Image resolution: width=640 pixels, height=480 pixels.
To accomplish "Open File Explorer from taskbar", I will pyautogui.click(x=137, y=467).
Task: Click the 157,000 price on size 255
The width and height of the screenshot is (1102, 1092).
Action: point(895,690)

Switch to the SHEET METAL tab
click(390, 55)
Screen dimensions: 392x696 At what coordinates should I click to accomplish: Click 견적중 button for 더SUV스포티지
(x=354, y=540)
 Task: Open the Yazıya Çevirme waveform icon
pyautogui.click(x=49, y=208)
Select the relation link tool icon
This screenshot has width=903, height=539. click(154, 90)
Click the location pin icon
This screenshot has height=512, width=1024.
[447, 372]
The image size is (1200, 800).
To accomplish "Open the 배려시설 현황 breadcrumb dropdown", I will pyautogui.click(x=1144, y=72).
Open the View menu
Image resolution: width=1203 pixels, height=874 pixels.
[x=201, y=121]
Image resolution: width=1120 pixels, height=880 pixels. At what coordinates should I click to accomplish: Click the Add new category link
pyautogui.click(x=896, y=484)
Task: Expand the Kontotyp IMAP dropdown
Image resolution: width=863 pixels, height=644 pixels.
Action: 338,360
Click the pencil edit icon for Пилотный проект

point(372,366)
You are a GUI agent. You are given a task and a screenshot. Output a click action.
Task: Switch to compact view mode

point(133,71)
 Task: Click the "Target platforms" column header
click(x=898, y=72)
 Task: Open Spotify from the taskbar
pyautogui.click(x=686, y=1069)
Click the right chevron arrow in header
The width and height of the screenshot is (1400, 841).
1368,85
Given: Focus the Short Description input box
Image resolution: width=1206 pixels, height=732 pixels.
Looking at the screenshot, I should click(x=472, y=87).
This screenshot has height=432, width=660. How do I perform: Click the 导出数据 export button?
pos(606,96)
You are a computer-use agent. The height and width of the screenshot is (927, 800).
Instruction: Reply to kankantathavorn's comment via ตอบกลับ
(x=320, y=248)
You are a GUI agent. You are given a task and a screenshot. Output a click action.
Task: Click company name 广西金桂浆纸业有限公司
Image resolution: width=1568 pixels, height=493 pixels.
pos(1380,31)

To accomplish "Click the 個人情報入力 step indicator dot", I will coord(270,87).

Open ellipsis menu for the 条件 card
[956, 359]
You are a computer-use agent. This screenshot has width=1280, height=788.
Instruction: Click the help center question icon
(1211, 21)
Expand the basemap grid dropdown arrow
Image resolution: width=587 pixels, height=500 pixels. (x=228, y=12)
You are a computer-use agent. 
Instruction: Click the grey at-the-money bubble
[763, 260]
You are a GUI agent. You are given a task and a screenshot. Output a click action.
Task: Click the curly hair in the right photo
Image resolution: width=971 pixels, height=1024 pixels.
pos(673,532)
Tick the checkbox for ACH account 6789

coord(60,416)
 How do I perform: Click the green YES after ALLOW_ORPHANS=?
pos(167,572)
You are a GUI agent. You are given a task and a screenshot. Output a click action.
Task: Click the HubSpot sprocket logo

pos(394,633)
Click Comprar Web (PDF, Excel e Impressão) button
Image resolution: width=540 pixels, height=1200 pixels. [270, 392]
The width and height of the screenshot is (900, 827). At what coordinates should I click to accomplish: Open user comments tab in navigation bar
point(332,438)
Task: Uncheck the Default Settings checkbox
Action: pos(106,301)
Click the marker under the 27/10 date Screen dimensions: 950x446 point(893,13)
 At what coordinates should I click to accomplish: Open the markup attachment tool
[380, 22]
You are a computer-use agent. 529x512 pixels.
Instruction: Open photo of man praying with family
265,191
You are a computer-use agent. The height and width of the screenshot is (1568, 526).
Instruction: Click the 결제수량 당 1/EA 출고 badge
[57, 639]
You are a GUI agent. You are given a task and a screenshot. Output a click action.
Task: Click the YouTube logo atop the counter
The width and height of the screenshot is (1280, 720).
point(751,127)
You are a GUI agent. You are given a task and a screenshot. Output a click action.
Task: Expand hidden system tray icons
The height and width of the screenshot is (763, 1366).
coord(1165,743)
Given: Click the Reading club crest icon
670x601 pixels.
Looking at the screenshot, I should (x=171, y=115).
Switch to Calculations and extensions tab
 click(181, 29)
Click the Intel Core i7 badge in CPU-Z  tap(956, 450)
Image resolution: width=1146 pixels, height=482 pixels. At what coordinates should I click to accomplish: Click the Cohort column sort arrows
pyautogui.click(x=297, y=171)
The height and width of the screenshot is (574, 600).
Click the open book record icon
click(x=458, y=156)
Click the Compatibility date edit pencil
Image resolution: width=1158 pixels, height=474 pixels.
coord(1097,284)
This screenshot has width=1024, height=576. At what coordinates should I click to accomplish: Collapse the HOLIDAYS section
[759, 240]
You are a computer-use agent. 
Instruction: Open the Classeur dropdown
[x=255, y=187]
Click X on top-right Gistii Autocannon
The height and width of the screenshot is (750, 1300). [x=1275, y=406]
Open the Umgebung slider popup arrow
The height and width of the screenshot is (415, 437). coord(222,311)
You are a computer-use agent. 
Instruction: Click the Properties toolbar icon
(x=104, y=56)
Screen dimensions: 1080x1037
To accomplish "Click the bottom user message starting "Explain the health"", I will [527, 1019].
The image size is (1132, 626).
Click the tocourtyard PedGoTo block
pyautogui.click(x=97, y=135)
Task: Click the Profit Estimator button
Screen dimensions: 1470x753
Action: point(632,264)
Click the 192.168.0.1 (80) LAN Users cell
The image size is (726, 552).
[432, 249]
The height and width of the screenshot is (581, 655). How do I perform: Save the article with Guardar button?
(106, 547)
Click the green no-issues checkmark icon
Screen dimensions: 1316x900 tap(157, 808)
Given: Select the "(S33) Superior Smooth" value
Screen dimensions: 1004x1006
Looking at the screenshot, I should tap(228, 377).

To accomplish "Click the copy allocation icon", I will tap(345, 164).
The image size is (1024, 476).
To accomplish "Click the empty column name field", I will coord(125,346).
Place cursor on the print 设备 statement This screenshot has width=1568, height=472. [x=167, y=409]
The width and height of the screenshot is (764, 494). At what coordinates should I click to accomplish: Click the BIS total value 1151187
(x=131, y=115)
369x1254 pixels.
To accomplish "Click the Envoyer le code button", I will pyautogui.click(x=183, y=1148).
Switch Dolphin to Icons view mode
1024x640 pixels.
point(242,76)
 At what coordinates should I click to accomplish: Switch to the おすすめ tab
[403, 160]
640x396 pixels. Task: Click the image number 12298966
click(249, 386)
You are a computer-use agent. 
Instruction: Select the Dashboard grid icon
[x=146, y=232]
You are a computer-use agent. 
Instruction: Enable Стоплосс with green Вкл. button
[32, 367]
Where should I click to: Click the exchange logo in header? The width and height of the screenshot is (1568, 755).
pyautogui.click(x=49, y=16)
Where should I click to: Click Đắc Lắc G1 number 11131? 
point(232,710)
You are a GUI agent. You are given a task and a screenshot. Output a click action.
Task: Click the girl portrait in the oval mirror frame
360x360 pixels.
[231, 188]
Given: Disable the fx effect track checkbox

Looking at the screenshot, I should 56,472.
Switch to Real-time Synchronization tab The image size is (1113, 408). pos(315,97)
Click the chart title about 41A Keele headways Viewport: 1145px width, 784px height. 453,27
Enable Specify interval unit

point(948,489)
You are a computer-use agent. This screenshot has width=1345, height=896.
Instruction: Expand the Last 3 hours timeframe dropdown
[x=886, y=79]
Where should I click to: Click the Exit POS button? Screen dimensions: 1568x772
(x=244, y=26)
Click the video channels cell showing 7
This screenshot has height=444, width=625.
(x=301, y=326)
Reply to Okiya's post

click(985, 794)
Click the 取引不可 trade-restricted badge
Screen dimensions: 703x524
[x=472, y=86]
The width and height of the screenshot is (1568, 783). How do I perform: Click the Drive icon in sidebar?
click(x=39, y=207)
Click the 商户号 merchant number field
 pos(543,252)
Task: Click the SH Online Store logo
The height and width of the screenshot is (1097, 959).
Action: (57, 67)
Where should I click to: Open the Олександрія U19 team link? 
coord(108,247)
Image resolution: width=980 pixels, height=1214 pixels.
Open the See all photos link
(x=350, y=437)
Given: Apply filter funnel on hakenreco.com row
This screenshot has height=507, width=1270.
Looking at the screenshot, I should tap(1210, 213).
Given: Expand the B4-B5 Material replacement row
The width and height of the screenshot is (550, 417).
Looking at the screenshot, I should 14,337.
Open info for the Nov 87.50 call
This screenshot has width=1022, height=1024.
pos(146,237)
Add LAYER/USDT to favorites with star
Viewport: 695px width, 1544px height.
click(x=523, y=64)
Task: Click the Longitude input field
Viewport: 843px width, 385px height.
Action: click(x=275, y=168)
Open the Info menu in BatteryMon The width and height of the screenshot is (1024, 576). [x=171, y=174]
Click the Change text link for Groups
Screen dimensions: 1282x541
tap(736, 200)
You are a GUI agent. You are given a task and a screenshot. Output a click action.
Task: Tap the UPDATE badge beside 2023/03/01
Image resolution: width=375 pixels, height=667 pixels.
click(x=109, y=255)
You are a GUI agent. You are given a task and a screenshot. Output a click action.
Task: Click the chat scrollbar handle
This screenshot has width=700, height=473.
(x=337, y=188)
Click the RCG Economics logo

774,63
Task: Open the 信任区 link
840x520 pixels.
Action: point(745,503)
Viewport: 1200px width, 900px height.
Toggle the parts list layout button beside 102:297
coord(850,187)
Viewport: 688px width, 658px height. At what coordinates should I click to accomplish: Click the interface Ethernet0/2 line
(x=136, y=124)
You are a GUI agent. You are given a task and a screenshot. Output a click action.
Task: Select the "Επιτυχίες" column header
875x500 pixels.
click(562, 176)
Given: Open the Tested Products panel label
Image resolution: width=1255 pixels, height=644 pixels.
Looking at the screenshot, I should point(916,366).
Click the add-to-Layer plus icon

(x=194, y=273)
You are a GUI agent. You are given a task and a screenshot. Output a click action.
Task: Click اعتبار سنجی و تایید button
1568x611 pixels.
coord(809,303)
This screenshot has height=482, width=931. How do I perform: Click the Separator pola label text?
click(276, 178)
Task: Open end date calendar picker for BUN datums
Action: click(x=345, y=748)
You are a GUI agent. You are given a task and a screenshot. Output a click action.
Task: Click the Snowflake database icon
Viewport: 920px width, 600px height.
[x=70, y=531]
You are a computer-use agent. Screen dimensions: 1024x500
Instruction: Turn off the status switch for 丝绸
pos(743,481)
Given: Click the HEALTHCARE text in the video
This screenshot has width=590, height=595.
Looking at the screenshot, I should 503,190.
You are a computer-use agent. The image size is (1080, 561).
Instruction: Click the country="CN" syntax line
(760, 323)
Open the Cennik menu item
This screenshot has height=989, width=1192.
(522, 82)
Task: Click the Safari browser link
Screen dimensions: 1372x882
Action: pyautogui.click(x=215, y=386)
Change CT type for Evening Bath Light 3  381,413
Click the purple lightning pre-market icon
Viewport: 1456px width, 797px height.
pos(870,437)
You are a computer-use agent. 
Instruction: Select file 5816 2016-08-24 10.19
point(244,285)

THE PROBLEM »
Restate word for word the entries above, starting at the line with "Given: Select the" and ending at the line with "The image size is (1024, 476).", inclusive, and no others.

TASK RESULT »
Given: Select the "(S33) Superior Smooth" value
Screen dimensions: 1004x1006
Looking at the screenshot, I should tap(228, 377).

To accomplish "Click the copy allocation icon", I will tap(345, 164).
The image size is (1024, 476).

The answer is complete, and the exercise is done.